Entries taken from a collection
************
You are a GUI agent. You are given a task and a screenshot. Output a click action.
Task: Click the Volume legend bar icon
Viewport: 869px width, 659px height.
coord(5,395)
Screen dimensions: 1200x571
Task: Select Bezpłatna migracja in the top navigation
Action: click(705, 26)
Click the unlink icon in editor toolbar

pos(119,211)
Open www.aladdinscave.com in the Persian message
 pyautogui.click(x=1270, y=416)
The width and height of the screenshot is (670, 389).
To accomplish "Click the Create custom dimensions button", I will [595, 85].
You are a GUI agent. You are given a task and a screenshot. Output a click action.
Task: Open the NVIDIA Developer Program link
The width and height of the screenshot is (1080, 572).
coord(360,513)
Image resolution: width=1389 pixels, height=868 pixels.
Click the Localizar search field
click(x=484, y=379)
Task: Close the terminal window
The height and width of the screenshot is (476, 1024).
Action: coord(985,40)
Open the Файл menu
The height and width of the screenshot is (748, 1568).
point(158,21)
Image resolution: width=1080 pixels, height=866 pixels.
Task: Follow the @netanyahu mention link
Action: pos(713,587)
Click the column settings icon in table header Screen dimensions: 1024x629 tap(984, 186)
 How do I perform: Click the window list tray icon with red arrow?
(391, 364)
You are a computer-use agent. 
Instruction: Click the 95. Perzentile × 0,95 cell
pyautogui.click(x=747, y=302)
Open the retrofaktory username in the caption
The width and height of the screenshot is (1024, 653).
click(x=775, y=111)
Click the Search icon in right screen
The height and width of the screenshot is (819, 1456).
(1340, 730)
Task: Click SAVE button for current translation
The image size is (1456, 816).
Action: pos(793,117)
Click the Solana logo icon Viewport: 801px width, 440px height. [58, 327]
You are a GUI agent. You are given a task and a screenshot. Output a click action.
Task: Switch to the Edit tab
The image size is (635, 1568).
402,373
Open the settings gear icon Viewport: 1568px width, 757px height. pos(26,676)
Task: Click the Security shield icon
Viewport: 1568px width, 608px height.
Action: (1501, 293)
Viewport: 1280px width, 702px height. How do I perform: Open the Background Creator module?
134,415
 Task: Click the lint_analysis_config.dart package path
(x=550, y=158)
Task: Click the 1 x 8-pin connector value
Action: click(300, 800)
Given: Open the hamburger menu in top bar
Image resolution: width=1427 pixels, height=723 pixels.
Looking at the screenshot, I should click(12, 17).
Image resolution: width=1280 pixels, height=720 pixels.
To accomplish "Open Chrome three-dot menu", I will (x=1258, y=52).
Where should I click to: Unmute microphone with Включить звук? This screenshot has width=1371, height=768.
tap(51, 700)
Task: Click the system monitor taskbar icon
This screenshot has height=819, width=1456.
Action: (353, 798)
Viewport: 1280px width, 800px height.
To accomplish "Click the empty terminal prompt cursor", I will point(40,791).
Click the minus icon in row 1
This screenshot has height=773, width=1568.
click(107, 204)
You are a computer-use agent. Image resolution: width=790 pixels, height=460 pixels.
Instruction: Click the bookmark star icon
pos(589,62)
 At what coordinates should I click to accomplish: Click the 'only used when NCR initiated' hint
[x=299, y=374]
************
Give the number of lines in the data above that include the word "button", with no other words.

2